Exercise input =
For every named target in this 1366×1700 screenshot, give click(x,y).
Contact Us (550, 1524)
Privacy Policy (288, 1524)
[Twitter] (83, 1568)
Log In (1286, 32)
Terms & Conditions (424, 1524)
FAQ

Directions for this task =
Transcribe, exactly and completely, all of the entries.

Answer space =
For every named target in this 1366×1700 screenshot, give click(x,y).
Contact Us (550, 1524)
Privacy Policy (288, 1524)
[Twitter] (83, 1568)
Log In (1286, 32)
Terms & Conditions (424, 1524)
FAQ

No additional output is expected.